Doubtless age may correct, and ought to correct, the errors of youth. But when we change a life-rule, it should be from a matured conviction, that, on general principles, the correction is just and proper; not because it would afford relief or satisfaction for the time being, or prove convenient for some special purpose.
So of the Constitution of the United States. Of fallible because human origin, it is imperfect. A rule of political action in a progressive world, it was by its founders properly made subject to amendment. At the first session of the first Congress ten amendments were adopted; two have been added since; and experience has approved this action.
That other amendments may hereafter be necessary and proper it would be presumptuous to deny. But we ought to touch the ark of our political testimony with careful and reverent hand.

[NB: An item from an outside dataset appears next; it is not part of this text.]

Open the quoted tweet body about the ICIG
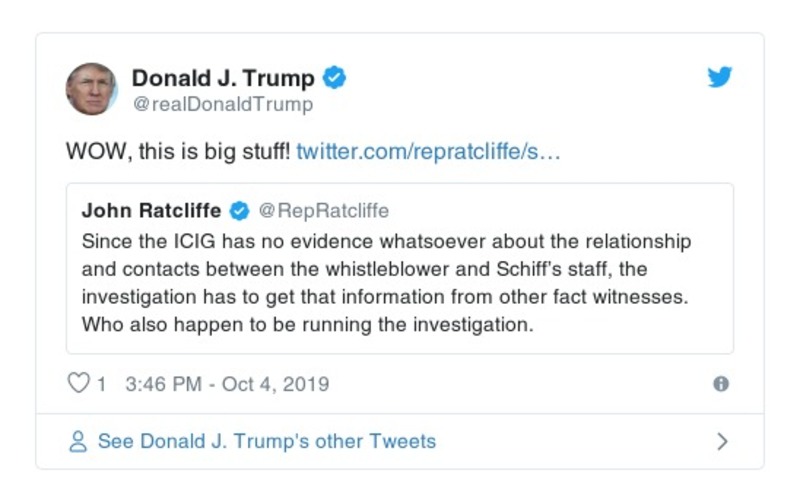 pyautogui.click(x=386, y=283)
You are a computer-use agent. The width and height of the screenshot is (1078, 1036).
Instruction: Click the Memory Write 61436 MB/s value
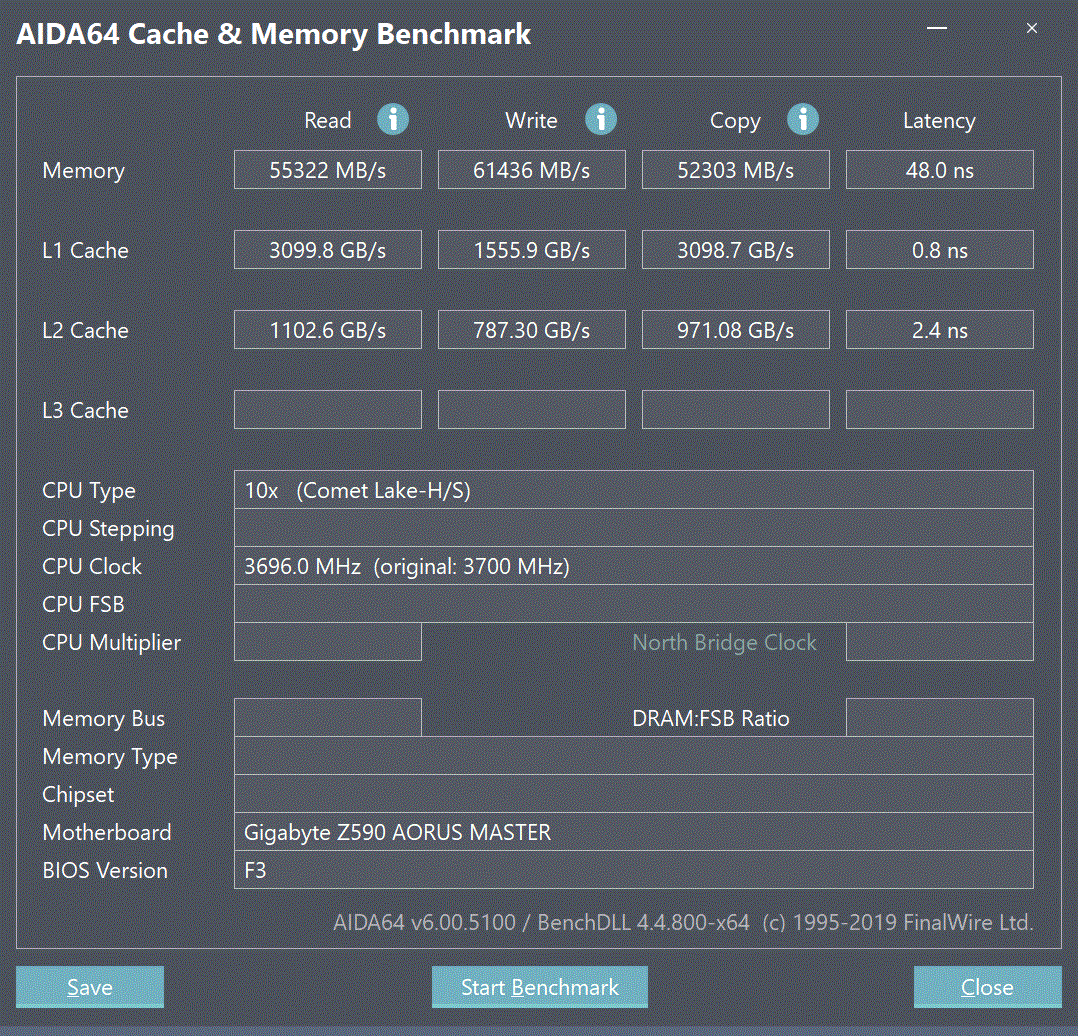tap(532, 170)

All legislative bodies are liable to sudden and wayward impulses. To these the Congress of our young country is more exposed than the Parliaments or Chambers of older nations. It would have been very unsafe to trust a Congressional majority with the power of amending the Constitution.

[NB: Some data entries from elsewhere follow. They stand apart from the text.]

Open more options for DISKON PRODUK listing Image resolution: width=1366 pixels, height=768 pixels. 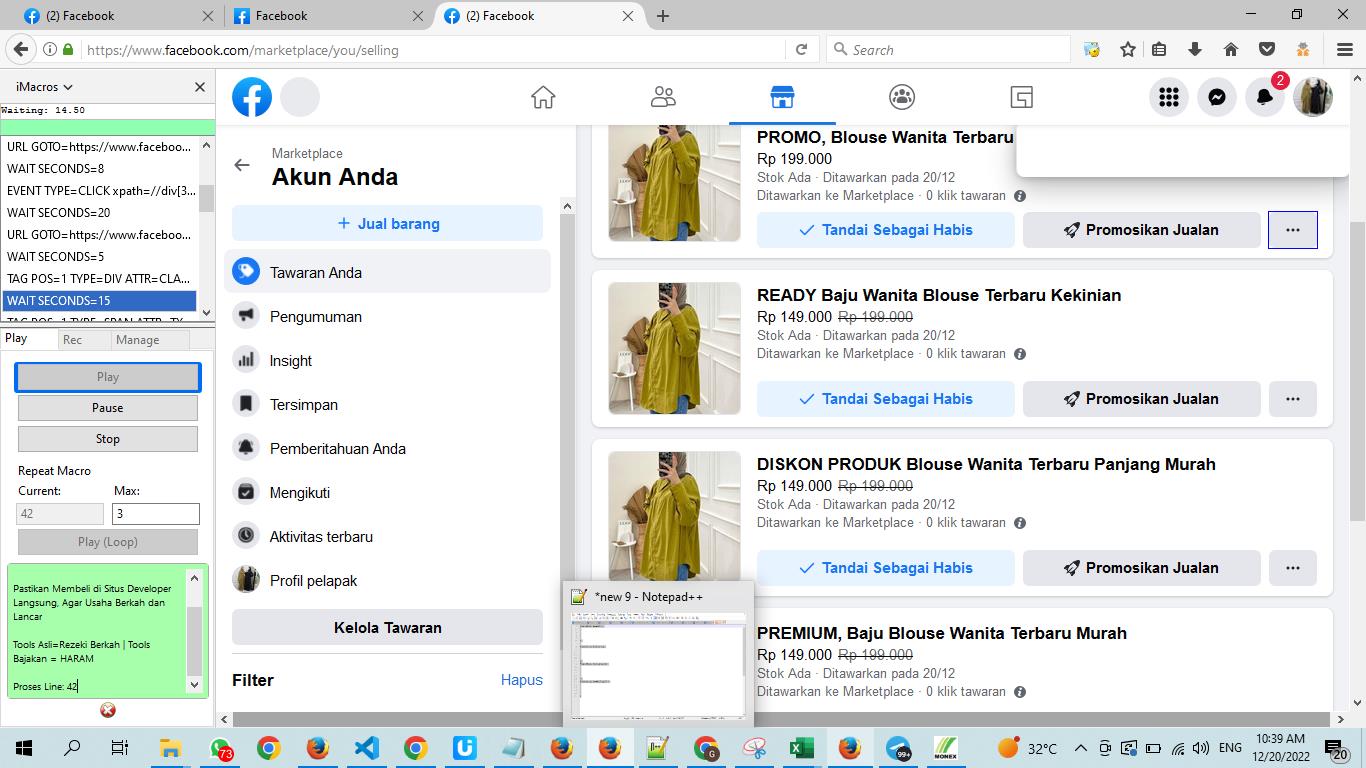tap(1293, 568)
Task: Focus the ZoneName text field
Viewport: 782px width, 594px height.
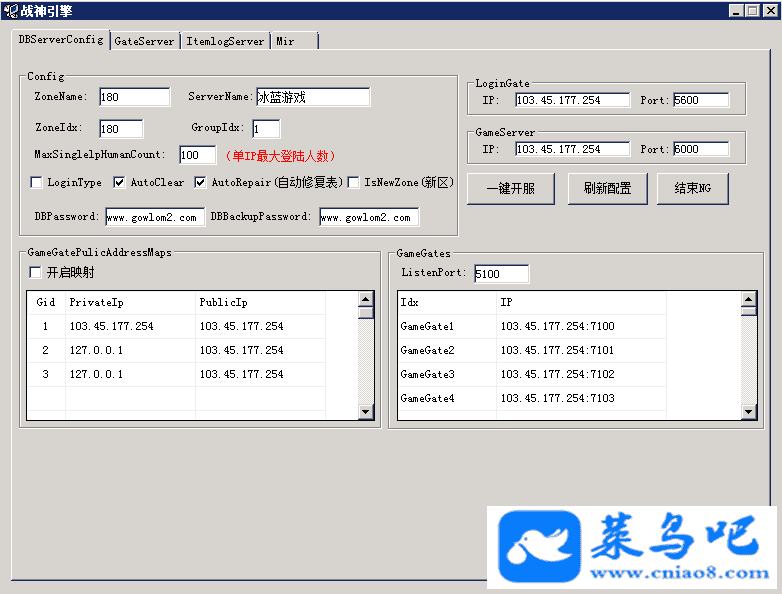Action: point(134,97)
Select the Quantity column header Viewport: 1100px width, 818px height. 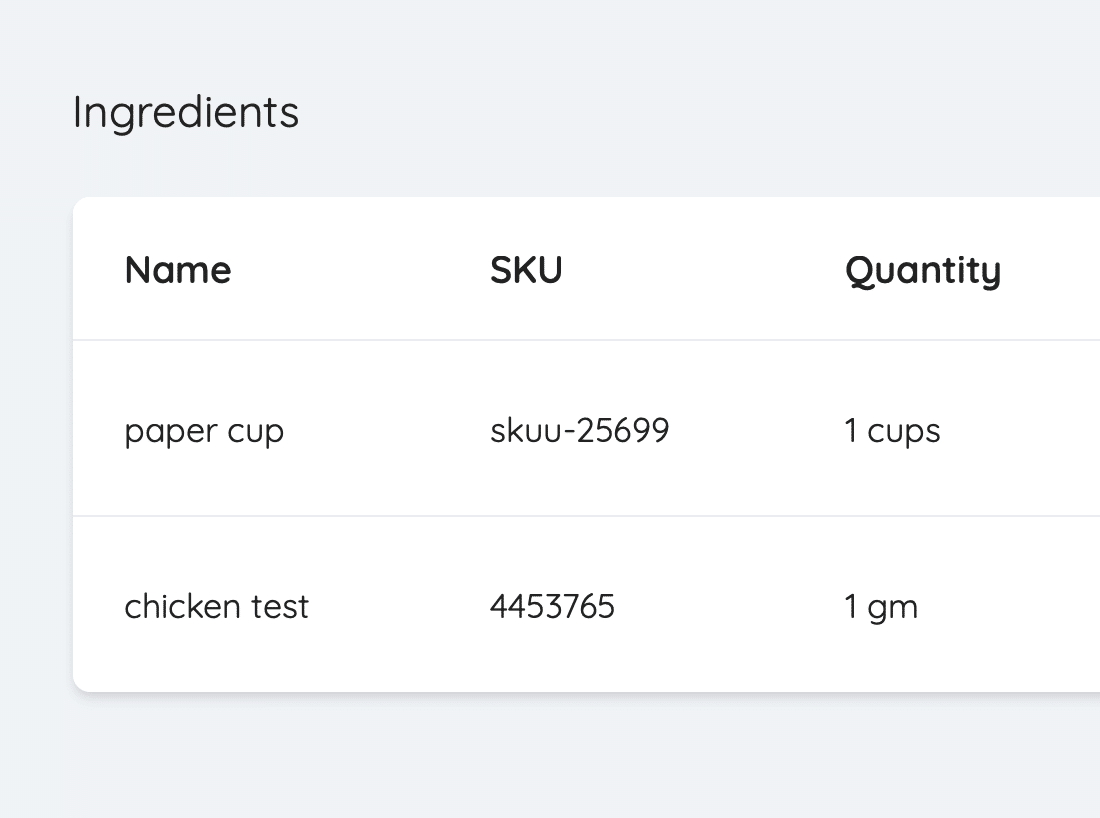click(922, 269)
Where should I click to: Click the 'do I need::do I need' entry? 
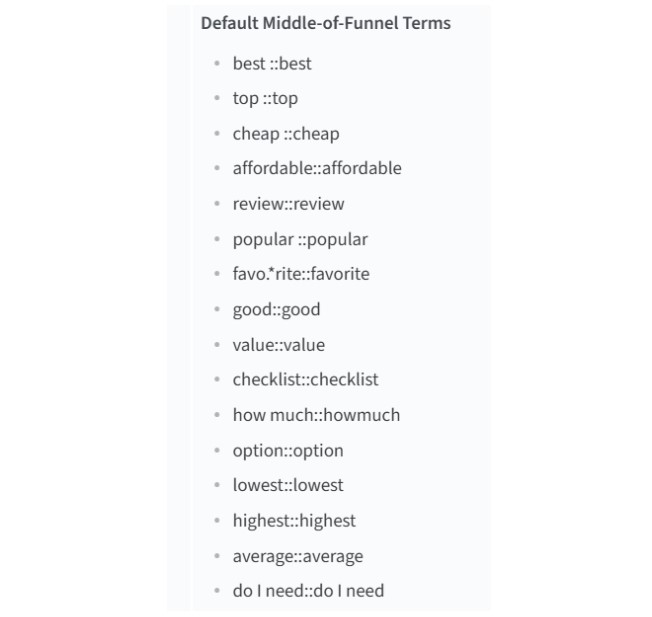(x=309, y=590)
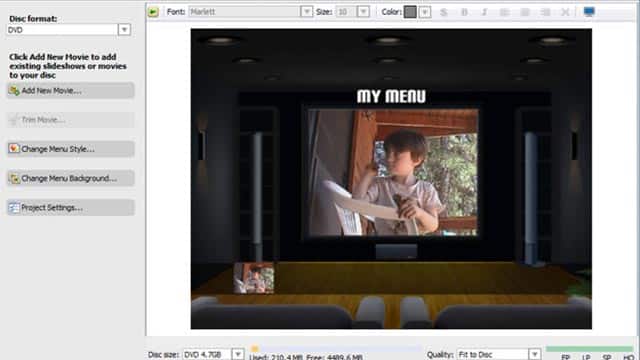
Task: Open the Disc format dropdown
Action: [x=124, y=29]
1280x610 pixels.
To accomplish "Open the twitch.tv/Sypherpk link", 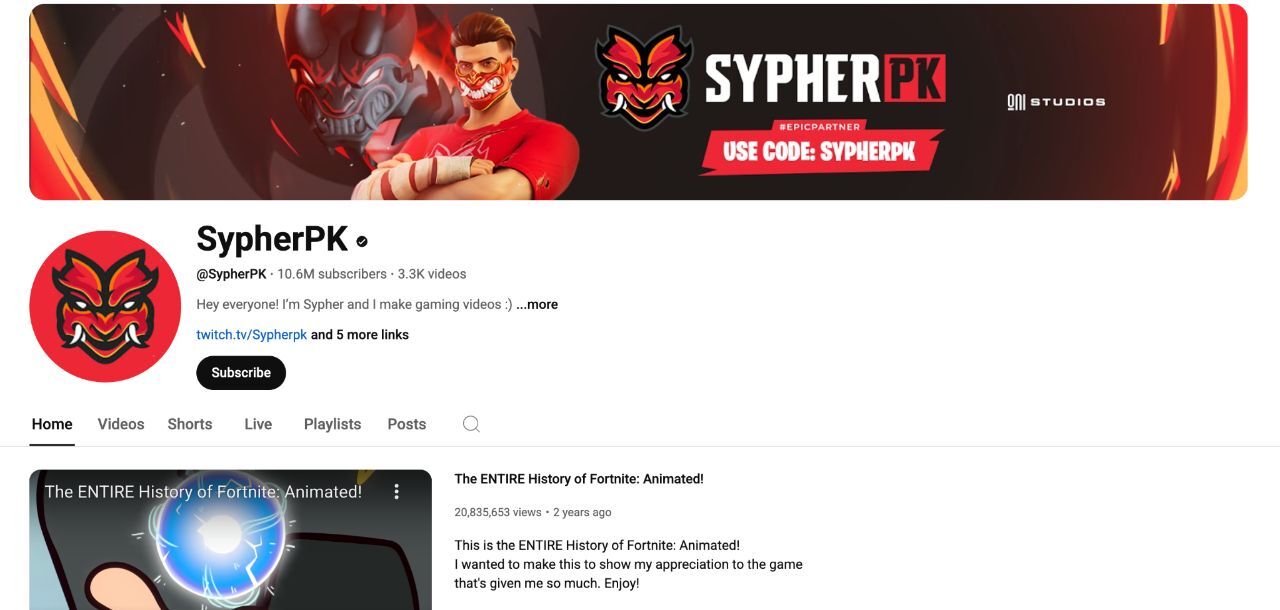I will [252, 335].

Difficulties and delays were properly put in the way of exercising such a prerogative. To two-thirds of both houses, or to a convention called by the legislatures of two-thirds of the several States, was granted the power of proposing amendments; while the power to ratify these was not confided to less than to the legislatures, or to the conventions, of three-fourths of the States composing the Union.
To alter the Constitution in any other way—as by the consent of a majority only of the several States—would be a revolutionary act. Doubtless revolutionary acts become a justifiable remedy on rare and great occasions, as in 1776; but they are usually replete with danger. They are never more dangerous than when employed by one section of a confederacy against another, weaker section of the same. To the stability of government, it is necessary that the rights of minorities should be strictly respected. The end does not necessarily justify the means. "No example," says an eminent and philosophical writer, "is more dangerous than that of violence employed for a good purpose by well-meaning men."6
To such considerations has it been, in a measure, due that the people of the United States, with as much unanimity as usually characterizes any national decision, have held back, until now, from following the example of the civilized nations of Europe in emancipating their slaves. Until the Secessionists levied war against the Union, not the Democratic party alone, but the mass of the Republican party also, assented to the declaration in Abraham Lincoln's Inaugural, that they had "no purpose to interfere, directly or indirectly, with the institution of Slavery in the States where it exists." It had never been possible to obtain the votes of three-fourths of the States in favor of emancipation; and a large majority of those who held human servitude to be a moral wrong had looked upon its toleration among our neighbors of the South as an evil of less magnitude than the violation of the Constitution.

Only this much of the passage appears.